Dos fueron los grandes protagonistas vocales y con enfoque del canto casi opuesto, pero en ambos casos igual de eficaz. Vladimir Stoyanov debutaba por fin en el Campoamor y lo hizo a lo grande, cantando una Nabucco de fuerte personalidad y vocalidad refinada, exhibiendo, sobre todo en los actos tercero y cuarto, un hermoso legato verdiano, un acercamiento al rol doliente y expresivo a la altura de quien es uno de los bajos más demandados de la actualidad. De volumen vocal tremendo y timbre acerado, la soprano Ekaterina Metlova se lanzó a interpretar una Abigaille sin red. Valiente en el agudo -y en el grave- no se arredró en ningún momento y consiguió una intervención vibrante, con ese peso monolítico y sin fisuras con el que Verdi concibió el personaje. Metlova dejó claro desde el primer momento que la contundencia era la baza a jugar. Todo un lujo para un rol que roza lo imposible y que ella hizo suyo de principio a fin. El tenor Sergio Escobar interpretó un buen Ismaele, dejando ver una hermosa línea de canto. El bajo Mikhail Ryssov fue un tanto irregular con un inicio tibio y un tanto destemplado, si bien fue asentando el rol y, al final, el balance de conjunto, positivo. Correcta, sin más, la Fenena de Alessandra Volpe y adecuados a sus respectivos roles Miguel Ángel Zapater, Jorge Rodríguez-Norton y Sara Rossini.

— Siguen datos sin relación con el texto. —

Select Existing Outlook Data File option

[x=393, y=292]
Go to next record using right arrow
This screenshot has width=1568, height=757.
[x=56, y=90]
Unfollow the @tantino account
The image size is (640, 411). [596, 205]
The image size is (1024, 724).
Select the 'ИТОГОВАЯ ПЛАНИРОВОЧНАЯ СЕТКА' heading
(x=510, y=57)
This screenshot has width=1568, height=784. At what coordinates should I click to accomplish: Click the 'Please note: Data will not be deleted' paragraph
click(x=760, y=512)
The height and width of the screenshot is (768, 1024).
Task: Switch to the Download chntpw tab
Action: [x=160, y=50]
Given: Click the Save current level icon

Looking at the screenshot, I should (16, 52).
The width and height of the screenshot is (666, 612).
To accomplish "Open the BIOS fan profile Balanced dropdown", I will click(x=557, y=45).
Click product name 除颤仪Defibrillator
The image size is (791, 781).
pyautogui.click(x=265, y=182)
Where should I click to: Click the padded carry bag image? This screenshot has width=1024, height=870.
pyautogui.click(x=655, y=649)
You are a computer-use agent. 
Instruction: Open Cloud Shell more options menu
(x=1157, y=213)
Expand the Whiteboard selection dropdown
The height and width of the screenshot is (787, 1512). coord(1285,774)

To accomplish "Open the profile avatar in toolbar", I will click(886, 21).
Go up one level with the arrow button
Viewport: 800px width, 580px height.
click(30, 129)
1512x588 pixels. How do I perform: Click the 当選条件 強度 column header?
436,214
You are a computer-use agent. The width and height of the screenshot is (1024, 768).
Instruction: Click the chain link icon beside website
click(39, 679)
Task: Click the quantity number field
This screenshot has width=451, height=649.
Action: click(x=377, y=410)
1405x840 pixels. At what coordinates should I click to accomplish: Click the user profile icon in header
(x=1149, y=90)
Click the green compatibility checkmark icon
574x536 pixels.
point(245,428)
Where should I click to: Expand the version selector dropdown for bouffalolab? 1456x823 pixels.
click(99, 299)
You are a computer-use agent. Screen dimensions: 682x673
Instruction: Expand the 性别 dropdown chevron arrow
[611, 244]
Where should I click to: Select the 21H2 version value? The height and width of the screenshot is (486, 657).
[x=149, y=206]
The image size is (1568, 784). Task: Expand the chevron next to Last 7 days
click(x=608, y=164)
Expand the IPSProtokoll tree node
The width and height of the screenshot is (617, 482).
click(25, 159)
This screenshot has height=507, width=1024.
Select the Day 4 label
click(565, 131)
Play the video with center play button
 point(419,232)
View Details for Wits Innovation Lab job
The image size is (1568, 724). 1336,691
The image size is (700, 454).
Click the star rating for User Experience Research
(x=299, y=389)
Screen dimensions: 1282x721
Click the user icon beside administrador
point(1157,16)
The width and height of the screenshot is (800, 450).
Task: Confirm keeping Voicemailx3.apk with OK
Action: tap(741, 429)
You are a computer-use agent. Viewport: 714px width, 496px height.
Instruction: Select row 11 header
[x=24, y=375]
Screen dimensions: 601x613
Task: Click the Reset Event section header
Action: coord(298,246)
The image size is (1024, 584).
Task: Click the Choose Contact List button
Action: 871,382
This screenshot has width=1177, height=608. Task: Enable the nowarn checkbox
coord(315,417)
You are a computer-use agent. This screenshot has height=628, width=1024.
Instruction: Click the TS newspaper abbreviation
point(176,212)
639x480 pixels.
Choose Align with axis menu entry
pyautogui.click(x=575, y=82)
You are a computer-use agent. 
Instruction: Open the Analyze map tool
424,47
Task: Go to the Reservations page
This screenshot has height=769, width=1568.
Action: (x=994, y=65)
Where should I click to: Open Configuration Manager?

Aún quedan tres funciones de este reparto y otra más con un elenco distinto. Es una oportunidad única para acercar nuevo público a la ópera porque, y cito una reflexión de la escritora Ángeles Caso en un artículo publicado en el libro editado por la Ópera, "el joven Verdi había logrado algo que sólo los genios alcanzan: dar voz, la más hermosas de las voces, a las aspiraciones de un pueblo, de un tiempo". Casi nada. ¡Viva Verdi!